* _Исходный текст_
════════

По ночам я не спал, понимая, что приехал с женой и двумя малолетними детьми на верную смерть. Ни языка, ни денег, ничего. Теперь штаны висели на мне, как на швабре, я сильно похудел от стресса, хотя немного денег нам все-таки подкинул ХИАС, и еда была всегда.
Зато моя жена Ирочка держалась героически. Оставив родителей в Москве, быть может, навсегда, она плакала по ночам, глотая слезы, тихо, безмолвно, так, чтобы я не заметил.
В синагоге служба начиналась в шесть утра. Старый седой дедушка раввин стал что-то говорить про революцию, что это, мол, плохо и еще чего-то. Я не знал английский и ни хрена не понимал, что он там несет, какая революция, но качал головой. По дороге домой на газетном развале я увидел «Нью-Йорк таймс» с фотографией на всю первую страницу с русским танкистом в шлеме на башне танка.

════════

* _Вопросы и задания_
[1] Во сколько начиналась служба в синагоге, судя по исходному тексту?
[2] Напишите продолжение исходного текста, начав сразу после его последнего предложения.
Пункты с данными для выполнения заданий не понадобятся.

════════

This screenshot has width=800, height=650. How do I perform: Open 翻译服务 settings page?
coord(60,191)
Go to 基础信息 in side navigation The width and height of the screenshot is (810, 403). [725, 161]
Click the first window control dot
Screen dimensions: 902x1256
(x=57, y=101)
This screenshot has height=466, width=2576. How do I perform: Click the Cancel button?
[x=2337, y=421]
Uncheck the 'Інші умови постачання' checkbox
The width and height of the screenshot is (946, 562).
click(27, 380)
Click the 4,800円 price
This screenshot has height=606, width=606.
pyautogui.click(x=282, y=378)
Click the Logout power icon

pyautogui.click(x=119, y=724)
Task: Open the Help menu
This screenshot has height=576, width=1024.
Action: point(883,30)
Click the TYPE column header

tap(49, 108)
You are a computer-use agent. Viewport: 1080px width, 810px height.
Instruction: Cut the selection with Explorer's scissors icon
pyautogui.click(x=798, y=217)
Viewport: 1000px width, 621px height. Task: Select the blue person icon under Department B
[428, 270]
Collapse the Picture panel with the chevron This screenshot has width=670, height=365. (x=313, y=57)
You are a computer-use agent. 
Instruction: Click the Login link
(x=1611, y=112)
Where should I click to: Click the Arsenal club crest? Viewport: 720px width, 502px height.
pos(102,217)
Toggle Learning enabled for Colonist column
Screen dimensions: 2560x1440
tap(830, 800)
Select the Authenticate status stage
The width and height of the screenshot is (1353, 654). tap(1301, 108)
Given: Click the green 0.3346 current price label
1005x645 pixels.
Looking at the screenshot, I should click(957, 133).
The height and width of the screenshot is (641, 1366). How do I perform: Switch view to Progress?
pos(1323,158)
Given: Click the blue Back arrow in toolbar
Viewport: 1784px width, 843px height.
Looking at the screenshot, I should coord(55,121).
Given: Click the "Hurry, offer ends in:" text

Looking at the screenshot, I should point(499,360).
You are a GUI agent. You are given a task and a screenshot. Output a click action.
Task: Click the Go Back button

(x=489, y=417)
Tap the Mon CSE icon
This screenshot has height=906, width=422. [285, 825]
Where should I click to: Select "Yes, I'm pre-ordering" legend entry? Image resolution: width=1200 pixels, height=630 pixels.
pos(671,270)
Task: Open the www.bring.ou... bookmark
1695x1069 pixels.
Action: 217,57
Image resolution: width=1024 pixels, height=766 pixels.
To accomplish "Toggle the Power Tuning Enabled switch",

════════

* _Ответы_
[1] Служба в синагоге начиналась в шесть утра.

[2]
Я почувствовал, что меня как будто ударило молнией! Это был путч! В этот момент я вдруг полностью излечился, как святой Йорген, отбросив костыли. Стресс и депрессия испарились как не бывало, появился аппетит и нормальный сон.
Мы сняли малюсенькую двухкомнатную квартирку в Бруклине: на четвертом этаже, без лифта, с почти вертикальной лестницей.
Я решил, что пойду работать в такси, но Ирочка сказала: намажь свой зад клеем, сядь, открой книги и докажи, что ты врач, а мне ничего не надо, и пошла убирать чужие квартиры и мыть туалеты.
Я просидел полтора года практически без выходных, занимаясь по 16 часов в сутки, сдал все экзамены и поступил в резидентуру.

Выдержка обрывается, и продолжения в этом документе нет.